§ Qué redactar:
Prosigue la crítica de La luz del fin del mundo a partir de su última oración.

La luz del fin del mundo

Crítica de Ezequiel Boetti - Página 12

"La luz del fin del mundo", apocalipsis sin mujeres

Algo fallida, la película gira alrededor de un padre y su hija tratando de abrirse en un mundo devastado, en el que una pandemia arrasó con el género femenino.

Actor secundario durante la última parte de los ’90 y la primera mitad de los ’00, Casey Affleck pegó un salto artístico en 2007 al protagonizar el western El asesinato de Jesse James por el cobarde Robert Ford, de ‎Andrew Dominik, y el policial Desapareció una noche, la sorprendente ópera prima de su hermano mayor Ben. En 2010 debutó como director con aquella gran tomada de pelo a la industria del cine y la música que fue el falso documental I’m Still Here. Casi una década tardó en volver a sentarse en la silla plegable para timonear los destinos de La luz del fin del mundo. La distancia entre ambas es enorme, no sólo en términos temporales: si en una atravesaba las siempre porosas fronteras entre realidad y ficción mostrando el supuesto retiro de Joaquin Phoenixde la actuación para dedicarse al rap, aquí abraza un relato post-apocalíptico intimista y de perfil bajo centrado en la relación entre un padre y su hija de once años.

Ítems guardados
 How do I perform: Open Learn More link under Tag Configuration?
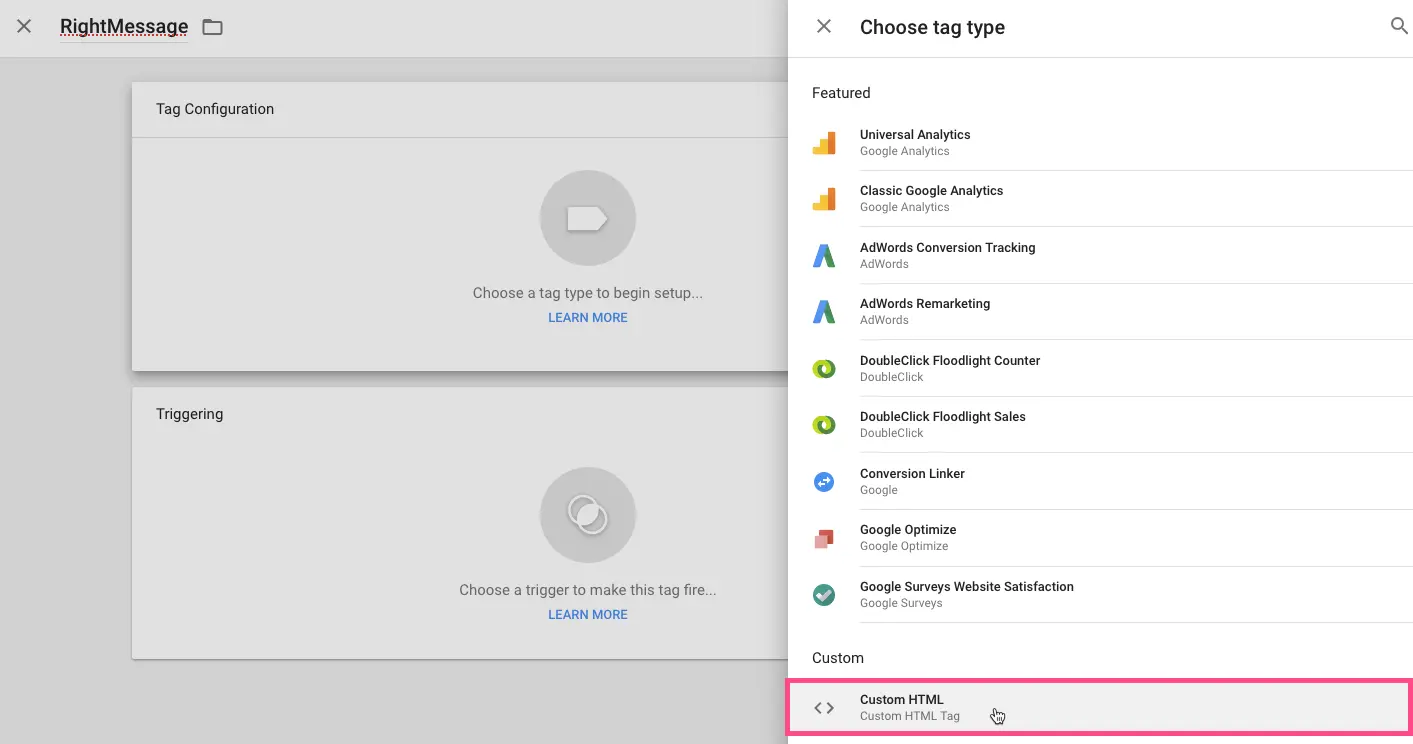click(587, 318)
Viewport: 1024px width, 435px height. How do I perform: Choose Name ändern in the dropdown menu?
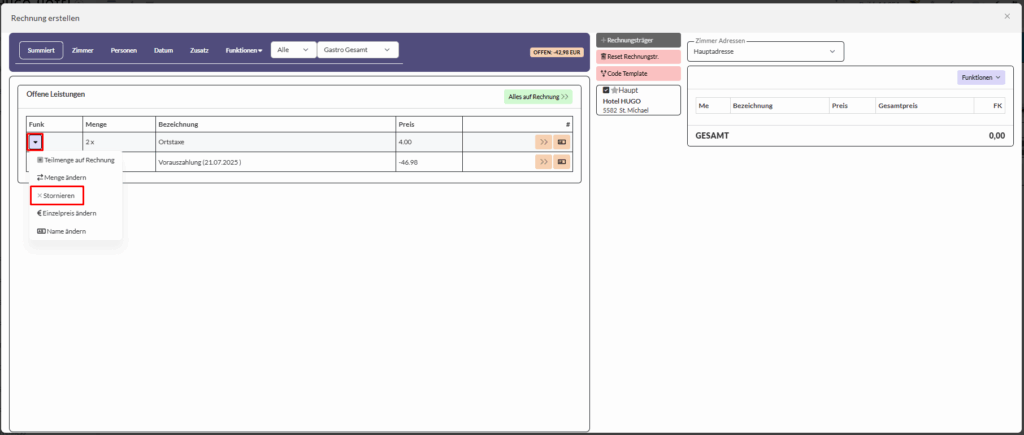pos(61,231)
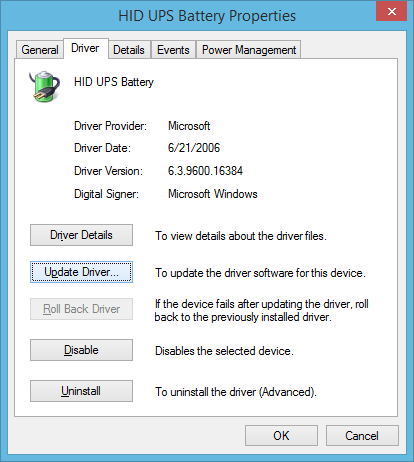This screenshot has height=462, width=414.
Task: Click the HID UPS Battery Properties title bar
Action: tap(207, 16)
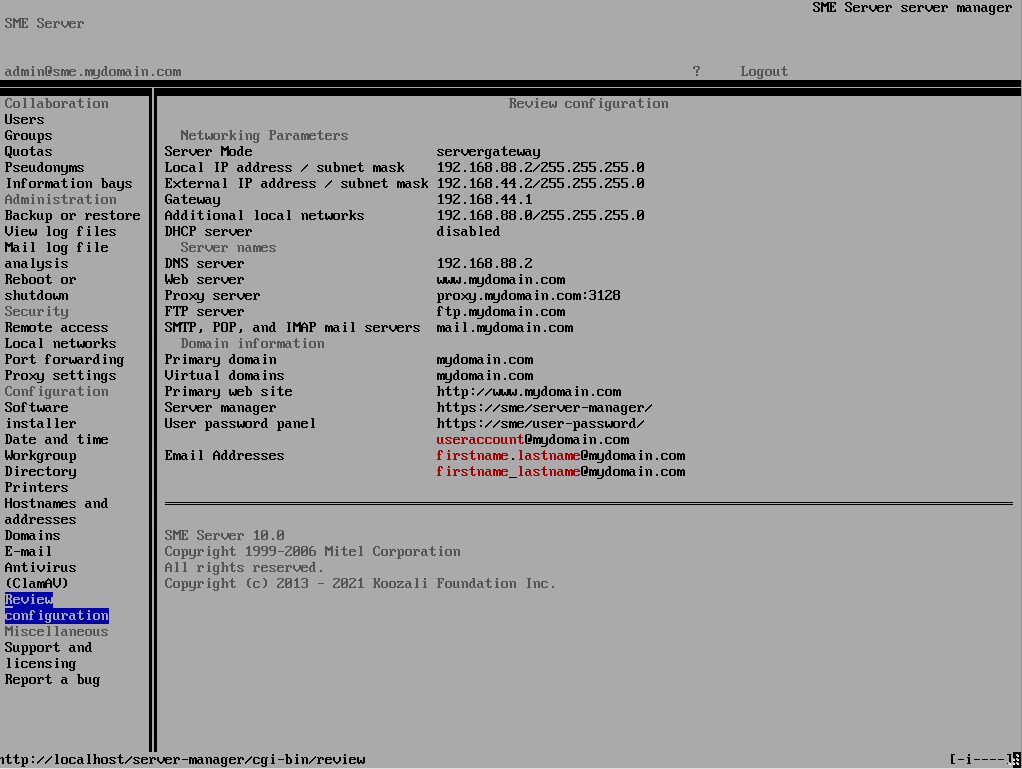Open Date and time settings

(x=56, y=439)
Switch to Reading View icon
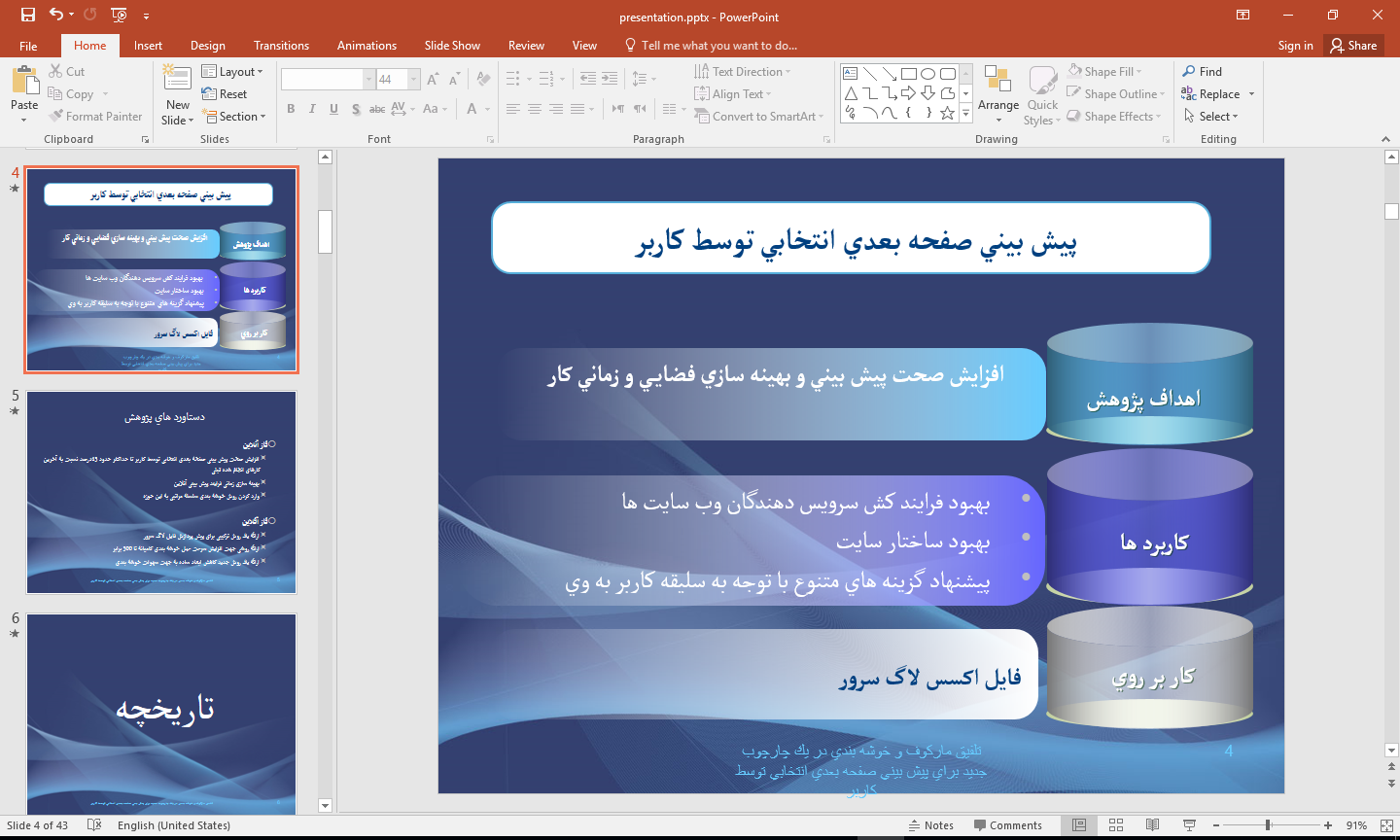Viewport: 1400px width, 840px height. click(x=1152, y=825)
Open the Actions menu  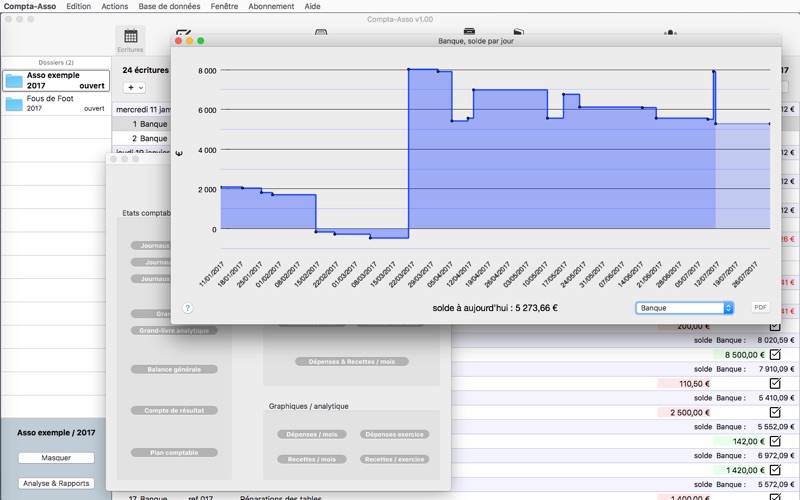point(114,6)
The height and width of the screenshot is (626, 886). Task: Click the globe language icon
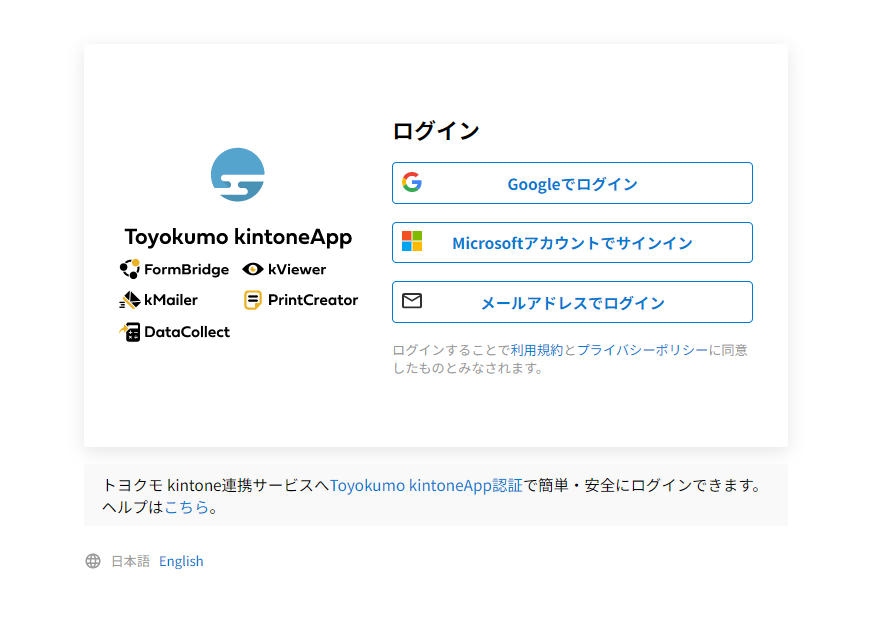[93, 561]
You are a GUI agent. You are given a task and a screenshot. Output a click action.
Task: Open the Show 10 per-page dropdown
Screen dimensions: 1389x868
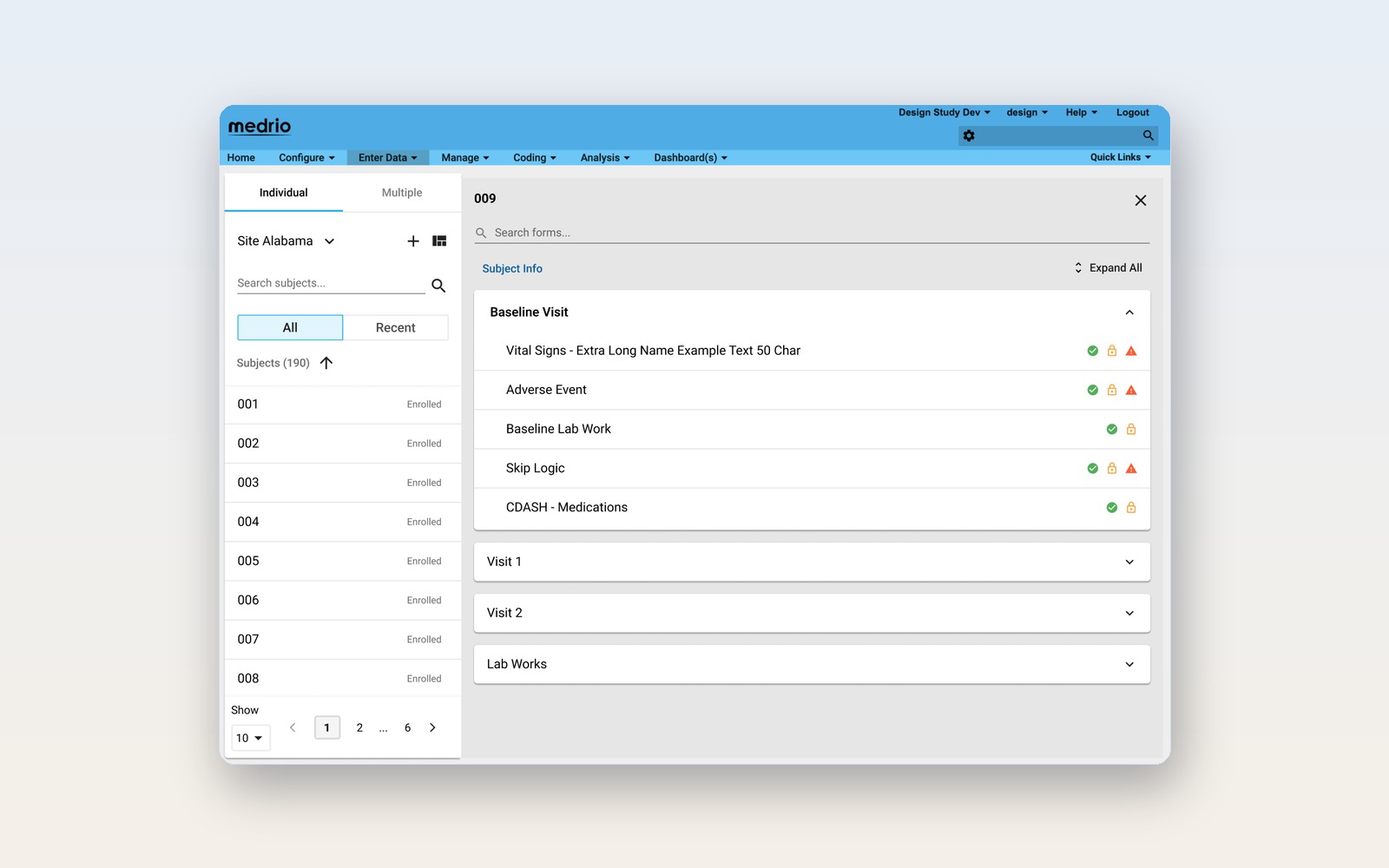250,738
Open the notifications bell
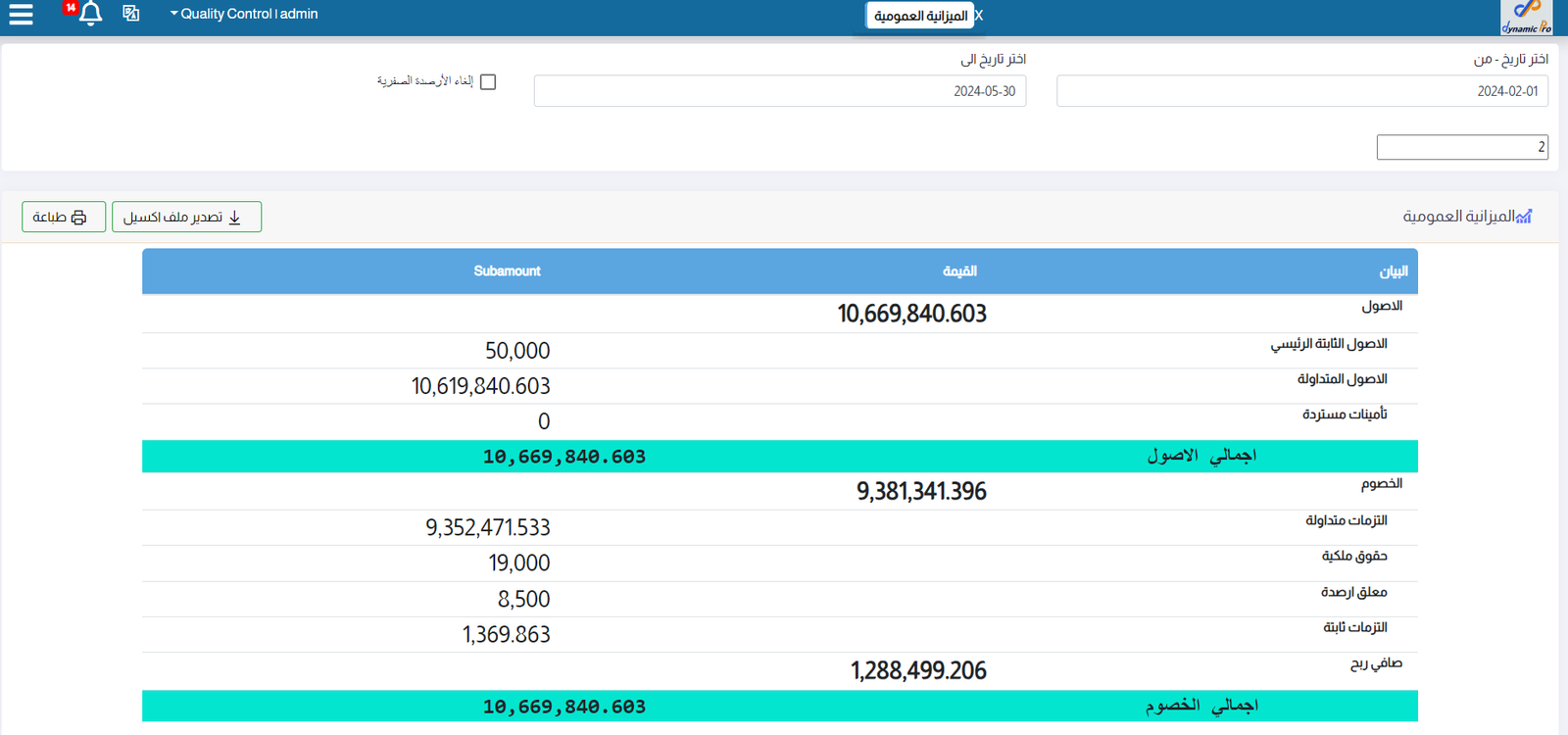 (91, 15)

§ Área de respuesta:
A Affleck Jr. le pasaron cosas entre las dos películas. Un Oscar como Mejor Actor por Manchester junto al mar fue una de ellas. La otra, ocurrida en vísperas al recibimiento de la estatuilla, fue la denuncia por abuso sexual de una integrante del equipo técnico de I’m Still Here. Consciente de la valía actoral que supone el reconocimiento de la Academia, Affleck construye una película pensada para su lucimiento, con presencia en prácticamente todas las escenas y largos monólogos susurrantes, filmados mayormente en tomas sin cortes, en la carpa que comparte con su hija Rag. Una idea de lucimiento muy relacionada a su presentación como padre protector y responsable, atento a las necesidades y requisitos de la nena, lo que podría interpretarse como un intento de expiar públicamente aquellas acusaciones.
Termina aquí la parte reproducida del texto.